The subsidiary banks are required to maintain average reserve balances with their respective Federal Reserve Bank. The average amount of those reserve balances maintained and required for the year ended December 31, 2004, was approximately $46,914,000 and $44,043,000, respectively. The average amount of those reserve balances maintained and required for the year ended December 31, 2003, was approximately $47,096,000 and $44,557,000, respectively.

The primary source of funds for the dividends paid by United Bankshares, Inc. to its shareholders is dividends received from its subsidiary banks. Dividends paid by United’s subsidiary banks are subject to certain regulatory limitations. Generally, the most restrictive provision requires regulatory approval if dividends declared in any year exceed that year’s net income, as defined, plus the retained net profits of the two preceding years.

During 2005, the retained net profits available for distribution to United Bankshares, Inc. as dividends without regulatory approval, are approximately $34,905,000, plus net income for the interim period through the date of declaration.

Under Federal Reserve regulation, the banking subsidiaries are also limited as to the amount they may loan to affiliates, including the parent company. Loans from the banking subsidiaries to the parent company are limited to 10% of the banking subsidiaries’ capital and surplus, as defined, or $36,919,000 at December 31, 2004, and must be secured by qualifying collateral.

United’s subsidiary banks are subject to various regulatory capital requirements administered by federal banking agencies. Pursuant to capital adequacy guidelines, United’s subsidiary banks must meet specific capital guidelines that involve various quantitative measures of the banks’ assets, liabilities, and certain off-balance-sheet items as calculated under regulatory accounting practices. United’s subsidiary banks’ capital amounts and classifications are also subject to qualitative judgments by the regulators about components, risk weightings, and other factors.

**TO BE DONE**
A – List every dollar amount that appears in the excerpt on United Bankshares' subsidiary bank rules.
B – Extend the excerpt on United Bankshares' subsidiary bank rules, picking up after its final sentence.

**DATA EXCERPT**
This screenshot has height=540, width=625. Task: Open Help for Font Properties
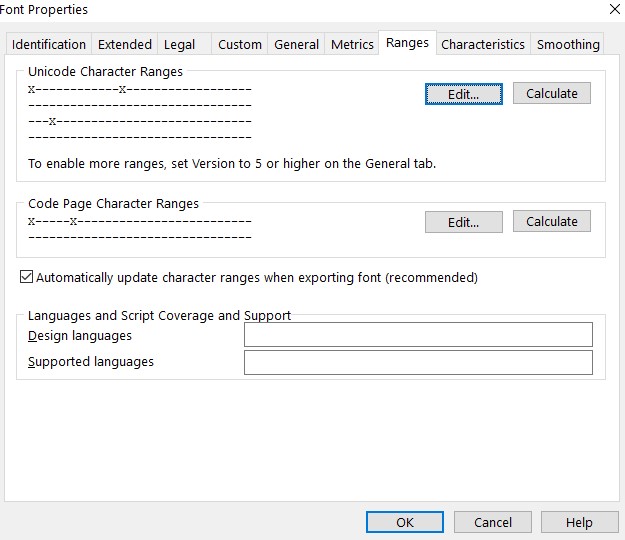(x=579, y=522)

**RESULTS OF THE TASKS**
A –
$46,914,000
$44,043,000
$47,096,000
$44,557,000
$34,905,000
$36,919,000

B –
Quantitative measures established by regulation to ensure capital adequacy require United to maintain minimum amounts and ratios of total and Tier I capital, as defined in the regulations, to risk-weighted assets, as defined, and of Tier I capital, as defined, to average assets, as defined. Failure to meet minimum capital requirements can initiate certain mandatory and possibly additional discretionary actions by regulators that, if undertaken, could have a direct material effect on United’s financial statements. As of December 31, 2004, United exceeds all capital adequacy requirements to which it is subject.

At December 31, 2004, the most recent notification from its regulators, United and its subsidiary banks were categorized as well-capitalized. To be categorized as well-capitalized, United must maintain minimum total risk-based, Tier I risk-based, and Tier I leverage ratios as set forth in the following table. There are no conditions or events since that notification that management believes would impact United’s well-capitalized status.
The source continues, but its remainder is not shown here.